By Hannah Levin ‘25
With college decisions coming out, a plague is emerging. Arising in mid-December and peaking in May, the highly contagious senioritis is back. But have no fear, after conducting extensive research (definitely not during class), here are my ways to avoid it:
- Wear a hazmat suit. Obvious, I know. But coming to class in a hazmat suit has a 100% success rate of keeping senioritis away. As a bonus, you are bound to make a lot more friends. And don’t worry – they are laughing with you, not at you.
- Reclass. Juniors are immune to senioritis. That is one of the laws of nature. Therefore, retake junior year and enjoy yourself. The classes will be twice as easy!
- Binge TikTok (more than you already do). TikTok is more than an app–it’s a lifestyle. Need a break? TikTok. Need motivation? TikTok. Need to waste two hours while convincing yourself you’ll “start your homework after this video?” Tik Tok. Ignore anyone who says it will only worsen your senioritis – they are part of the problem.
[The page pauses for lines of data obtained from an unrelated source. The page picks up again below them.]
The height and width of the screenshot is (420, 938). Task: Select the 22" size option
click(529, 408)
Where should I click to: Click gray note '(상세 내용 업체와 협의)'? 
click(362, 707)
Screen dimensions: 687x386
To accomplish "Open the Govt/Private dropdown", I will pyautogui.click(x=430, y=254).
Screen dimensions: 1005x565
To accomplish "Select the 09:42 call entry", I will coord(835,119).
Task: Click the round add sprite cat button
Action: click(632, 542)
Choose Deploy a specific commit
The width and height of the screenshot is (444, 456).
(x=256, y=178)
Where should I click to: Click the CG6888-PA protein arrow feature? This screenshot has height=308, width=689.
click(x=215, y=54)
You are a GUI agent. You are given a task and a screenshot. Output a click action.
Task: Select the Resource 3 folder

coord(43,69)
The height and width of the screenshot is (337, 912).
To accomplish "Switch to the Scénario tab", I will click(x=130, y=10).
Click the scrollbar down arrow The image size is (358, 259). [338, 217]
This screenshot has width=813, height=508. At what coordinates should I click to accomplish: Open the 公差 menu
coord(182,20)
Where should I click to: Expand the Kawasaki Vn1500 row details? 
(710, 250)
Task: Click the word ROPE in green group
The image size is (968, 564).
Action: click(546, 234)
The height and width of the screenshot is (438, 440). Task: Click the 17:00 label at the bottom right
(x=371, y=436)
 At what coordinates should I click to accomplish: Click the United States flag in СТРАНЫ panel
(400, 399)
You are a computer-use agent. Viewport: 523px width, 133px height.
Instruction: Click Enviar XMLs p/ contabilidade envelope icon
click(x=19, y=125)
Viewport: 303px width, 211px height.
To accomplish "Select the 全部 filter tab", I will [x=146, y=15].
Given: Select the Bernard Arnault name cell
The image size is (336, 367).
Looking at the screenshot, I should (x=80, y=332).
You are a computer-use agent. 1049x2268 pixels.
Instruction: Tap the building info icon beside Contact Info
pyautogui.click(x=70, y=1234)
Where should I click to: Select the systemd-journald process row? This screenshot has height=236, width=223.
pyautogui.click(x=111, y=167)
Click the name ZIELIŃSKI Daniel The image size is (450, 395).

- Skip Class. Senioritis can’t be caught if you are not there. That is a basic survival instinct.
- Don’t do your homework. Let’s be real – school is for learning, and home is for relaxing. So skip your homework and instead spend your time wisely: napping, snacking, and “prioritizing your mental health.”
I hope you follow these tips to avoid senioritis. If you have already caught it, don’t worry, as there is a cure: graduation!